Thomas Gardiner's current show at Blue Sky, on the other hand, offers a beautiful twist on the motif. And also more problems. The exhibition combines selections found in Western Canada and the U.S.A. That's plenty of raw material to work with, and Gardiner takes advantage. If Huff's photos recall Soth, Gardiner's model is Uncommon PlacesHis scene selection and camera positioning is exquisite, creating vistas with countless small details jigsawed perfectly into place. For example, look at the way the trash can interacts with truck shadows in this photo:

Thomas Gardiner

The prints are large with plenty of room to pour over. The photos shift as you look at them, with new small discoveries releasing like time-release capsules. This one captured me initially with the bizarre spatial dynamics, not to mention the social commentary. Talk about a boxed in living situation. It was only as I looked for several minutes that I noticed the diaspora of small posts, sticks, windows, and vegetation, each one holding down part of the photo.

Thomas Gardiner

This photo has been a personal favorite since I wrote about it six years ago:

Thomas Gardiner

It was a pleasure to view the full sized print on the wall at Blue Sky, even if the improved altered color palette leans toward the sanitized.

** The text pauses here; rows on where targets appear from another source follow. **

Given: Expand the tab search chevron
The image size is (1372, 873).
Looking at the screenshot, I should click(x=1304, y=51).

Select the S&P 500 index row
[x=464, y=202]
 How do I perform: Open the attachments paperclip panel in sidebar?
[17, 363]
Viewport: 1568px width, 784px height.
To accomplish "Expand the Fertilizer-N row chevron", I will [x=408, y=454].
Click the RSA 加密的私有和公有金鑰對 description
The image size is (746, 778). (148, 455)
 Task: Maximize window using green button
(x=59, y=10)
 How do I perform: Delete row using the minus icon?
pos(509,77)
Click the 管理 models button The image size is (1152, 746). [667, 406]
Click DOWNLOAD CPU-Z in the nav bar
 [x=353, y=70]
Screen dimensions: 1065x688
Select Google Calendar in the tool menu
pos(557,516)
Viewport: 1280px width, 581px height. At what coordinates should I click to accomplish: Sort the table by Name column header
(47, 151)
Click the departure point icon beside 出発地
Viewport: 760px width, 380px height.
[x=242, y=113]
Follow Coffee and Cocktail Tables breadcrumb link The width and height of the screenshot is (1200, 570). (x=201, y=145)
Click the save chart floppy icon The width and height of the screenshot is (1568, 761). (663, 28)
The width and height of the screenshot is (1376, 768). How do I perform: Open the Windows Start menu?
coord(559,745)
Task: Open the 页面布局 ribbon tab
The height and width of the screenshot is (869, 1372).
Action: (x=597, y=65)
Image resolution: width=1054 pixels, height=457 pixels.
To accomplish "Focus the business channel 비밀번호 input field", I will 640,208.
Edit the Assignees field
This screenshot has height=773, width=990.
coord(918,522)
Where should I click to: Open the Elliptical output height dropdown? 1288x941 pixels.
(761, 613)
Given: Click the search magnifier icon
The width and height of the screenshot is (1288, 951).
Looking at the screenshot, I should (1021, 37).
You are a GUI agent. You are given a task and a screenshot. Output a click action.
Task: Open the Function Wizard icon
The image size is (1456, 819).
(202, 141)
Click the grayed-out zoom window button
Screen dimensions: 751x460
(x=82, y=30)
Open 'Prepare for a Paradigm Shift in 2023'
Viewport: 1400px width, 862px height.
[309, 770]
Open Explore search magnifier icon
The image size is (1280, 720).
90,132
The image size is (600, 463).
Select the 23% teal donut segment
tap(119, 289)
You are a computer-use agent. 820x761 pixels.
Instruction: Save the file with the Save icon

The cultural landscapes are great, and the interiors are interesting. For me there's only one thing holding them back: the portraits. If only Gardiner had followed Shore to the end and eliminated them from the series. But for whatever reason Gardiner's gotten caught up in the docutrinity zeitgeist, to poor effect. The portraits are sluggish, with cinema lighting on subjects staring off-camera. I suppose the subjects are meant to look thoughtful but to me they look bored, and worse, scripted. Instead of natural elements in the scene, they seem like characters or add ons. That's fine if you're Lorca-DiCorcia or Crewdson expounding on a dreamworld. But I'd rather see reality, or at least the impression of it. There are some docutrinity interiors on display as well, including a nice trophy shot, but I'll let those slide for now. Because for me the portraits were the main distraction.

Thomas Gardiner

I know what you're thinking. If a photographer can't combine landscapes, interiors, and portraits what can they shoot? Aren't those subjects the bread-n-butter of documentary tradition? Well, yes. 

Here's what I suggest instead. What if photographers focus their energy on finding tiny toy cars in the landscape? Not just the normal Matchbox ones, which are small, or the slightly smaller Lego cars. I'm talking about teeny teeny tiny automobiles barely large enough to see, on a scale with ants. With patience and a little luck you can find them anywhere, North, South, Appalachia, etc. Now, obviously they will be hard to photograph. But that's the point, right. Because very few people have photographed this world yet. It's wide open for anyone who wants to take a teeny tiny camera, get close enough to smell the tiny exhaust, and aim their tiny lens at all the teeny teeny teeny weeny tiny cars of every color. Present in a teeny tiny white frame, with teeny tiny engine drone soundtrack playing in the corner, and Bingo! You've created something new.


Hernan Zenteno said...

You are a terrific critic of photography

Andrew Gardner said...

Always love reading your posts, Blake. Thanks for making me aware of Thomas Gardiner, I hadn't heard of him before (and given his last name I probably should have.) Not so sure about his portraits but love his landscapes!

hagenism said...

Thank you for taking to task an elephant in the room, although I myself might be implicated here as well. The last paragraph made me laugh as much as your Peter Lik post.